-- Source material follows --
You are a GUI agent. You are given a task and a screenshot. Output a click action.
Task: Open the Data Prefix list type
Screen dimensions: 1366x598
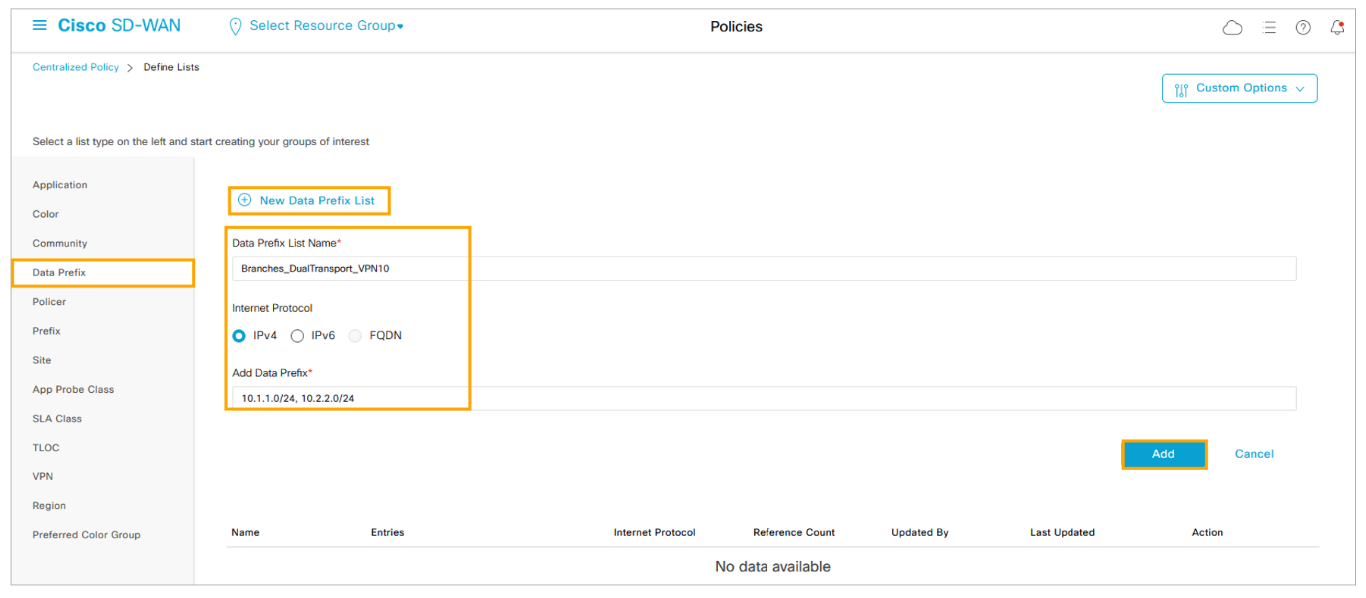tap(59, 272)
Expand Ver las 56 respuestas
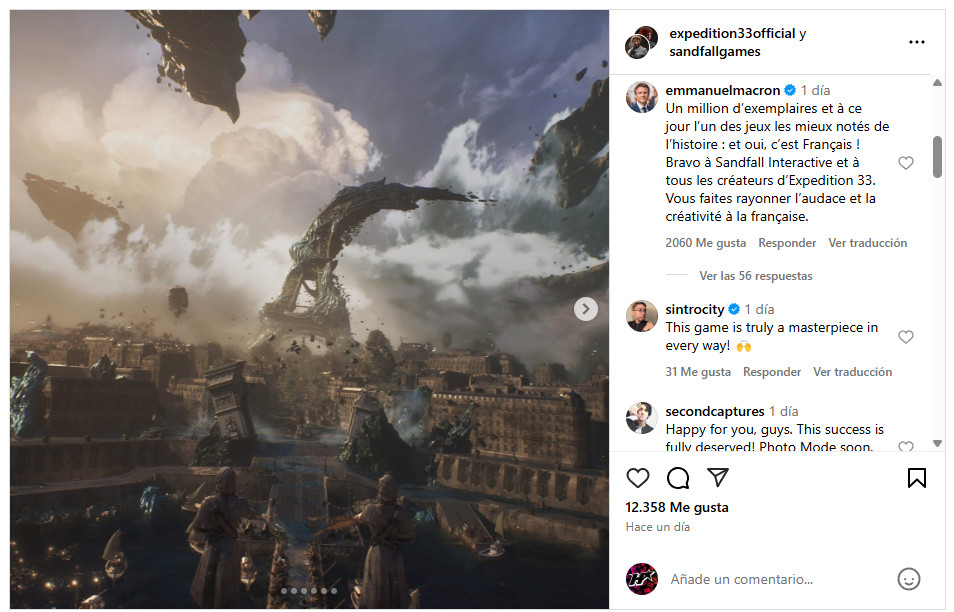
-- Source material concluded --
**What you are asked to do**: Drop the pictures and reproduce the rest of the data exactly.

**Solved problem**:
You are a GUI agent. You are given a task and a screenshot. Output a click action.
Task: Open the Data Prefix list type
Screen dimensions: 1366x598
tap(59, 272)
Expand Ver las 56 respuestas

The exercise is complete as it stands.